WORK REQUEST:
Could you retype all of the records exactly, leaving out every picture?

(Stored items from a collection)
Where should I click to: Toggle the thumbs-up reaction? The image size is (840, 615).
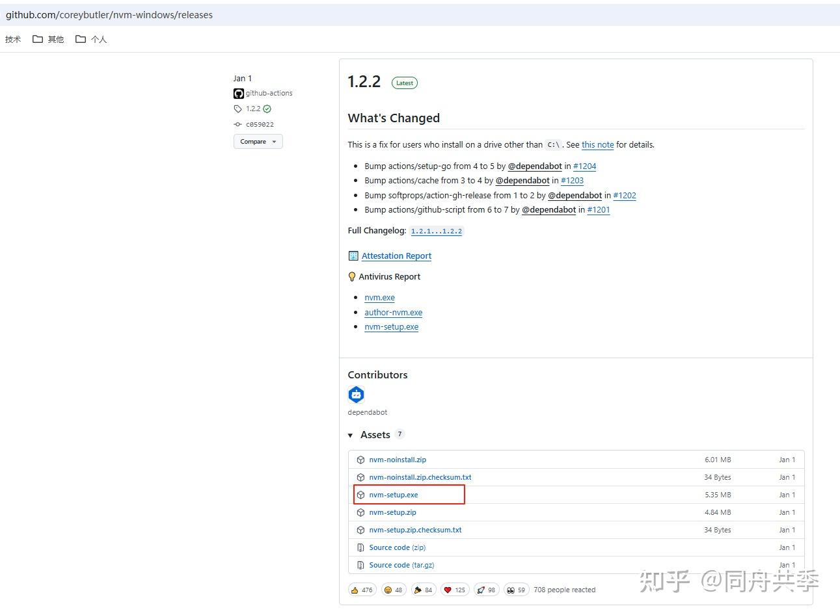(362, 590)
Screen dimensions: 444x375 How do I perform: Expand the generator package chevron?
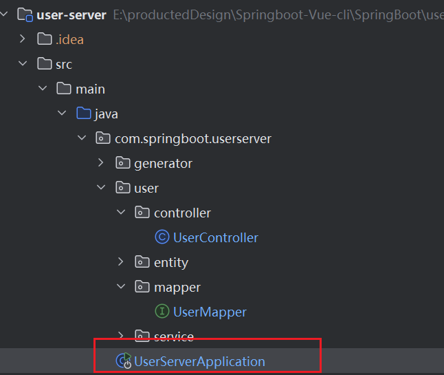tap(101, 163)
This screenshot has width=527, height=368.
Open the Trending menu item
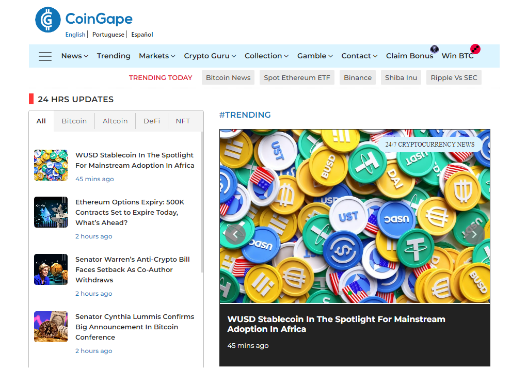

SOLUTION FOR THIS TASK:
Where should I click to: Toggle the thumbs-up reaction? The image size is (840, 615).
(362, 590)
Screen dimensions: 444x375 How do I perform: Expand the generator package chevron?
tap(101, 163)
This screenshot has width=527, height=368.
Open the Trending menu item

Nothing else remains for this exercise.